Search Strategy: We searched CENTRAL, Medline, EMBASE, and CINAHL (up to July 28, 2008), checked conference proceedings and reference lists, and contacted authors.
Selection Criteria: Studies were included if they were randomized or quasirandomized controlled trials that compared oral or transdermal opioids with placebo or no treatment in patients with osteoarthritis of the knee or hip. Studies of tramadol were excluded. No language restrictions were applied.
Data Collection and Analysis: We extracted data in duplicate. Standardized mean differences (SMDs) and 95% confidence intervals (CIs) were calculated for pain and function, as were risk ratios for safety outcomes. Trials were combined using inverse-variance random-effects meta-analysis.
Main Results: Ten trials with 2,268 participants were included. Oral codeine was studied in three trials, transdermal fentanyl and oral morphine in one trial each, oral oxycodone in four, and oral oxymorphone in two trials. Overall, opioids were more effective than control interventions in terms of pain relief (SMD = −0.36; 95% CI, −0.47 to −0.26) and improvement of function (SMD = −0.33; 95% CI, −0.45 to −0.21). We did not find substantial differences in effects according to type of opioid, analgesic potency (strong or weak), daily dose, duration of treatment or follow-up, methodological quality of trials, and type of funding. Adverse events were more frequent in patients receiving opioids compared with control. The pooled risk ratio was 1.55 (95% CI, 1.41 to 1.70) for any adverse event (four trials), 4.05 (95% CI, 3.06 to 5.38) for dropouts due to adverse events (10 trials), and 3.35 (95% CI, 0.83 to 13.56) for serious adverse events (two trials). Withdrawal symptoms were more severe after fentanyl treatment compared with placebo (SMD = 0.60; 95% CI, 0.42 to 0.79; one trial).

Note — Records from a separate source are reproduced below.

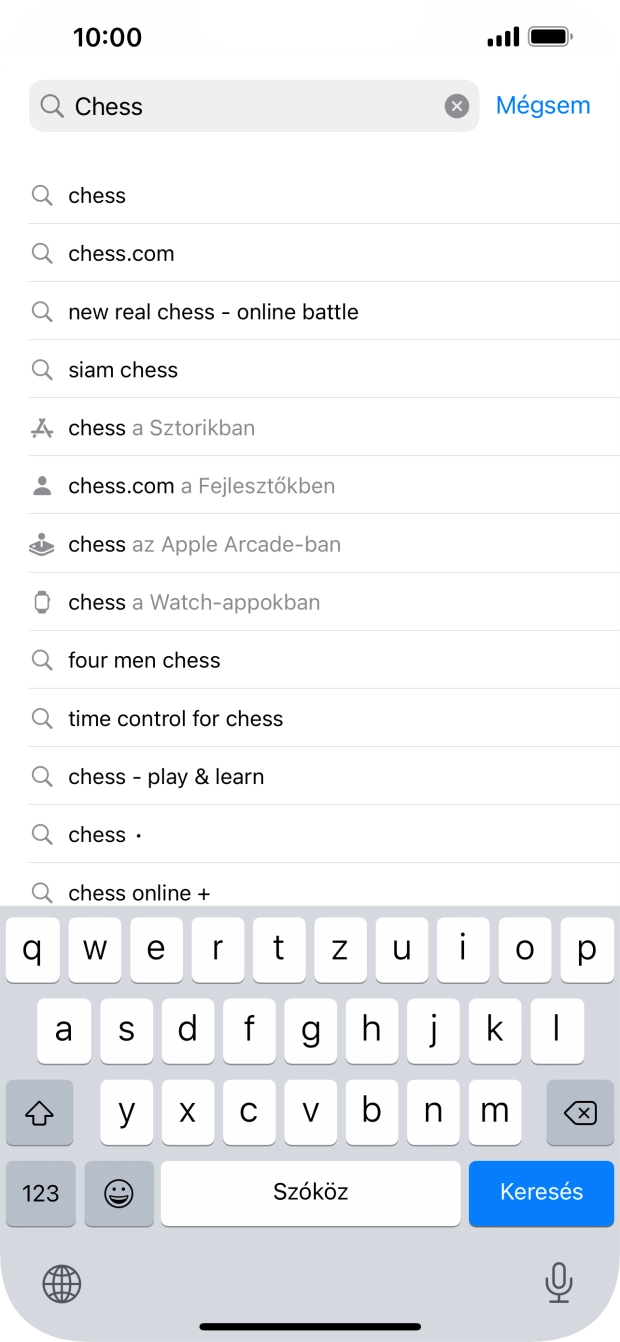This screenshot has height=1342, width=620.
Task: Tap the Watch icon next to 'chess a Watch-appokban'
Action: point(42,601)
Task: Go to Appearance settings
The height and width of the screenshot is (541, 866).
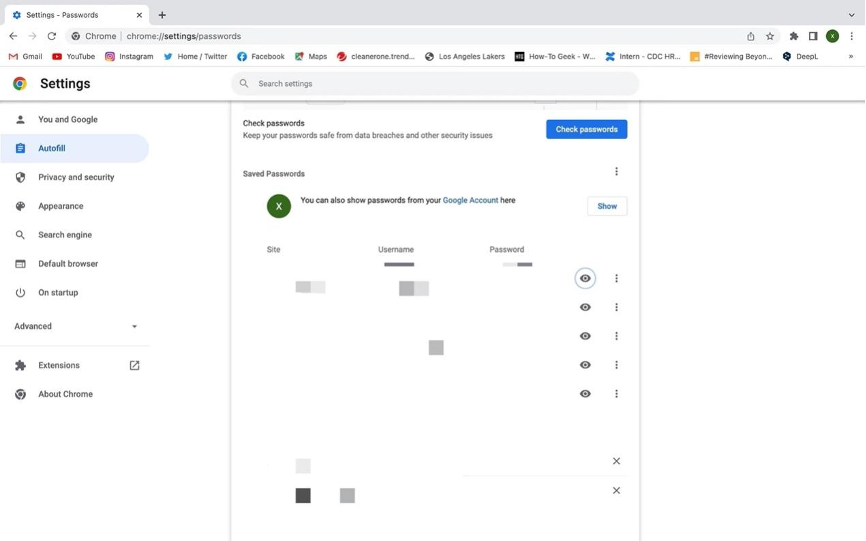Action: coord(60,206)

Authors' Conclusions: The small to moderate beneficial effects of nontramadol opioids are outweighed by large increases in the risk of adverse events. Nontramadol opioids should therefore not be routinely used, even if osteoarthritic pain is severe.

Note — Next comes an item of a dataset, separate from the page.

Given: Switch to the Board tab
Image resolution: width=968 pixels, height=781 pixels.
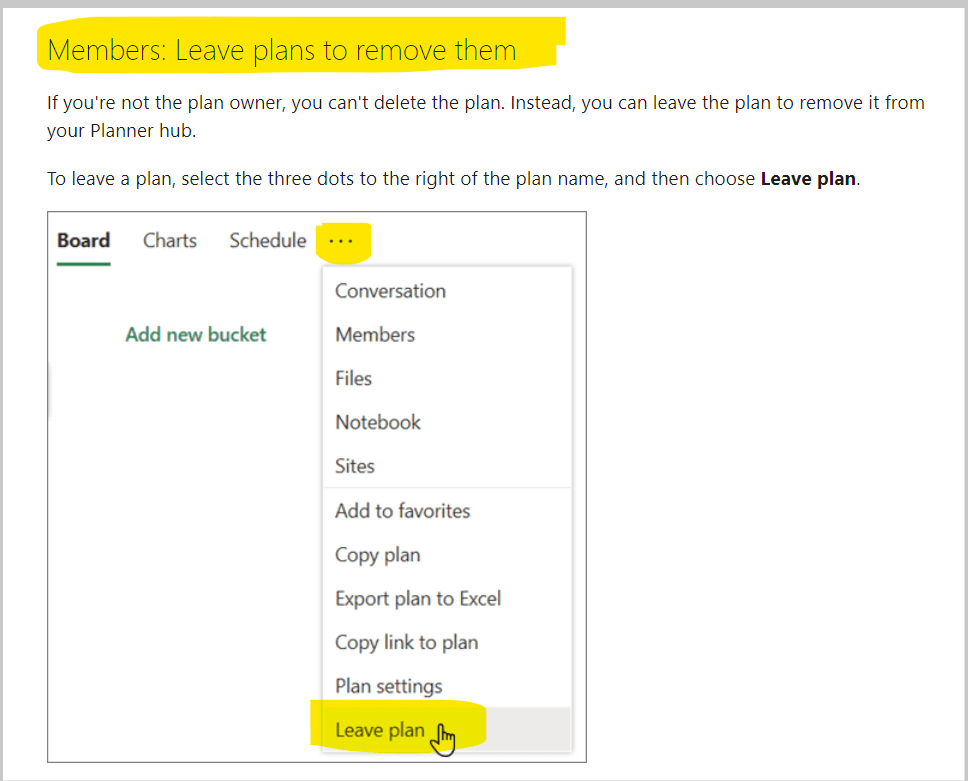Looking at the screenshot, I should pyautogui.click(x=83, y=240).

These summaries have been derived from Cochrane reviews published in the Cochrane Database of Systematic Reviews in the Cochrane Library. Their content has, as far as possible, been checked with the authors of the original reviews, but the summaries should not be regarded as an official product of the Cochrane Collaboration; minor editing changes have been made to the text (http://www.cochrane.org).

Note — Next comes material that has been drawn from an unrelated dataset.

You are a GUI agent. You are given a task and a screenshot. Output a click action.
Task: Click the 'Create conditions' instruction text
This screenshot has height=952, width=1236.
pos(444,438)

Physicians should consider routinely invoking pain agreements at the start of therapy.2,8 This can help delineate expectations, address important risks and benefits, and provide physicians with an opportunity to taper patients off of opioids when they are causing more harm than good. A sample pain agreement from the American Academy of Pain Medicine is available at http://www.painmed.org/pdf/controlled_substances_sample_agrmt.pdf. In addition, the American Pain Society has published consensus guidelines with risk assessment and monitoring tools in the appendices, one of which is available at http://download.journals.elsevierhealth.com/pdfs/journals/1526-5900/PIIS1526590008008316.pdf.8
It is also important to monitor patients for opioid abuse or diversion.2,8 A few states have online programs to obtain controlled prescription reports on patients during real-time patient visits (in California, for example: https://pmp.doj.ca.gov/pmpreg/RegistrationType_input.action). Such monitoring is more efficient than traditional methods of calling pharmacies or other offices of health care professionals. Urine toxicology testing can screen for use of illicit substances and, if the detection level is low enough, can also confirm that patients are actually taking some of their medication and not diverting all of it.